- **Texto base**:
+-------+

Particularmente no Brasil, o diretor da Repórteres sem Fronteiras enfatiza que a falta de transparência dos dados públicos tem dificultado o trabalho da imprensa.
“São necessárias batalhas institucionais para obter os números. Quando se prejudica o direito de informar, o direito à saúde também sai prejudicado. E é na falta dessas informações que prolifera a desinformação”.
Desinformação é apropriada pelas lideranças políticas para atacar jornalistas que questionam
Emmanuel diz que a desinformação vem sendo utilizada pelos grupos de poder e lideranças políticas para promover informações que favorecem ou denigrem a quem lhes interessa.
“Eles manipulam as informações com estratégias complexas, inundam as redes sociais para dificultar o entendimento das notícias reais, influenciam escolhas e assim tentam legitimar sua visão sobre a agenda pública.”
Único antídoto é o bom jornalismo
Emmanuel sustenta que a única maneira de combater a desinformação é com o jornalismo de qualidade, baseado na coleta de dados e fatos, e não em declarações.
Ele destaca que o trabalho de fact-checking é fundamental para desmentir as informações falsas, que circulam numa velocidade maior do que as verdadeiras.
A educação midiática, principalmente para as audiências mais jovens, é outro esforço que considera fundamental para conscientizar os usuários sobre o que está por trás das informações consumidas e a incentivá-los a ter mais responsabilidade com as informações que distribuem.
Iniciativa da Repórteres sem Fronteiras certifica jornalismo confiável
Uma iniciativa da Repórteres Sem Fronteiras, a Journalism Trust Iniciative, está revertendo a lógica da caça à desinformação: em vez de denunciar os autores das notícias falsas, ela está certificando os emissores das notícias verdadeiras.
Por meio de uma série de indicadores, que avaliam a qualidade e independência do jornalismo e estimulam boas práticas e regras de conduta a serem seguidas, a organização distingue jornais e mídias, que incluem até blogueiros, pela confiabilidade de seus conteúdos jornalísticos.
“Trata-se de uma lista de fontes confiáveis. A intenção é que com a certificação esses veículos e mídias possam ser privilegiados pelos algoritmos das plataformas e dos sites de busca, colocando-os em posição prioritária em relação à desinformação, além de gerar maior visibilidade e possivelmente maior receita para eles. Já temos sinalização encorajadora de plataformas e de anunciantes.”
Futuro da imprensa vive uma década decisiva
Emmanuel considera que o mundo vive uma década decisiva para as liberdades, inclusive a de imprensa. Ele tem esperança, mas acha que as perspectivas para o jornalismo não sejam das melhores, nem no plano internacional e nem na realidade brasileira.
” É difícil ser otimista. Como é possível para a imprensa trabalhar e avançar num ambiente em que o próprio presidente organiza um sistema contra jornalistas e veículos que o criticam?”

+-------+

- **Dados registrados**:

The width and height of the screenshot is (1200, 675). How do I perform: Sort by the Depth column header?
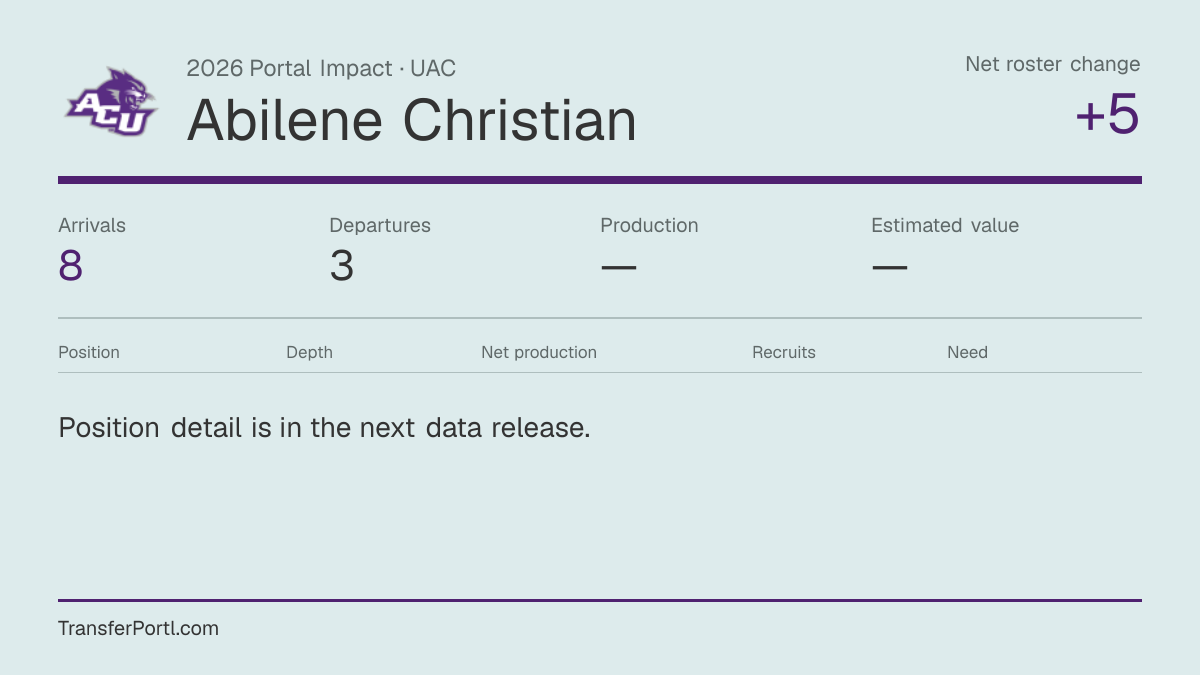click(309, 352)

+-------+

- **Exercício proposto**:
Modifique o trecho do texto sobre desinformação de "A educação midiática, principalmente" a "informações que distribuem.", substituindo "educação midiática" por "alfabetização midiática".

- **Resultado abaixo**:
A alfabetização midiática, principalmente para as audiências mais jovens, é outro esforço que considera fundamental para conscientizar os usuários sobre o que está por trás das informações consumidas e a incentivá-los a ter mais responsabilidade com as informações que distribuem.